Surrounded – Teil 1
Alle Surroundsound-Formate im Überblick

Alles begann mit Stereo
Seit den 1950er-Jahren gibt es Virtual Reality im Audio-Bereich. Zu diesem Zeitpunkt wurde die Stereo-Wiedergabe erfunden. Erstmals war es möglich, die Musik bei der Wiedergabe zumindest auf einer Achse zu verteilen. Zu Beginn wurde diese Möglichkeit von den Tontechnikern rege genutzt, um die Vorzüge jedermann bekannt zu machen. So war es nicht selten, das einzelne Musikinstrumente und sogar Stimmen komplett auf links oder rechts abgemischt wurden. Die Möglichkeit einer authentischen Raumabbildung – beispielsweise eines Orchesters – wurde erst später intensiv genutzt.
Dolby Stereo
1975 kam Dolby mit dem Dolby-Stereo-Format in die Lichtspielhäuser. Eigentlich ein analoges 2-Kanal-Format, das neben dem Bild als Licht-Ton-Format mit auf den Film kopiert wurde. Durch das matrixartige Codieren fanden aber in den zwei Tonspuren insgesamt vier Kanäle Platz. Wobei folgendermassen codiert bzw. decodiert wurde: gleicher Pegel und gleiche Phase entspricht dem Center-Kanal, gleicher Pegel sowie umgekehrte Phase entspricht dem Rear-Kanal. Das 4.0-Surroundsystem war erfunden und ermöglichte erstmals auch rückwärtige Soundeffekte, wenn auch nur mit einem Kanal.

Aufgabenstellung: Gib den obigen Text über Surroundsound-Formate vollständig und wortgetreu wieder.

Datenabschnitt:
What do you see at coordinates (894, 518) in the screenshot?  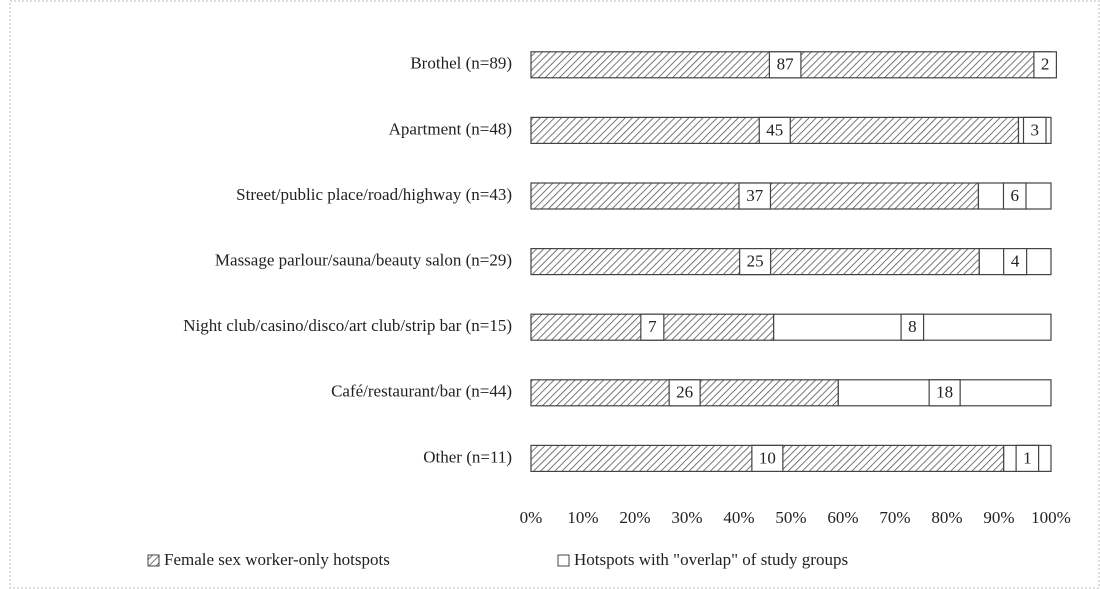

Antwort:
Surrounded – Teil 1
Alle Surroundsound-Formate im Überblick

Alles begann mit Stereo
Seit den 1950er-Jahren gibt es Virtual Reality im Audio-Bereich. Zu diesem Zeitpunkt wurde die Stereo-Wiedergabe erfunden. Erstmals war es möglich, die Musik bei der Wiedergabe zumindest auf einer Achse zu verteilen. Zu Beginn wurde diese Möglichkeit von den Tontechnikern rege genutzt, um die Vorzüge jedermann bekannt zu machen. So war es nicht selten, das einzelne Musikinstrumente und sogar Stimmen komplett auf links oder rechts abgemischt wurden. Die Möglichkeit einer authentischen Raumabbildung – beispielsweise eines Orchesters – wurde erst später intensiv genutzt.
Dolby Stereo
1975 kam Dolby mit dem Dolby-Stereo-Format in die Lichtspielhäuser. Eigentlich ein analoges 2-Kanal-Format, das neben dem Bild als Licht-Ton-Format mit auf den Film kopiert wurde. Durch das matrixartige Codieren fanden aber in den zwei Tonspuren insgesamt vier Kanäle Platz. Wobei folgendermassen codiert bzw. decodiert wurde: gleicher Pegel und gleiche Phase entspricht dem Center-Kanal, gleicher Pegel sowie umgekehrte Phase entspricht dem Rear-Kanal. Das 4.0-Surroundsystem war erfunden und ermöglichte erstmals auch rückwärtige Soundeffekte, wenn auch nur mit einem Kanal.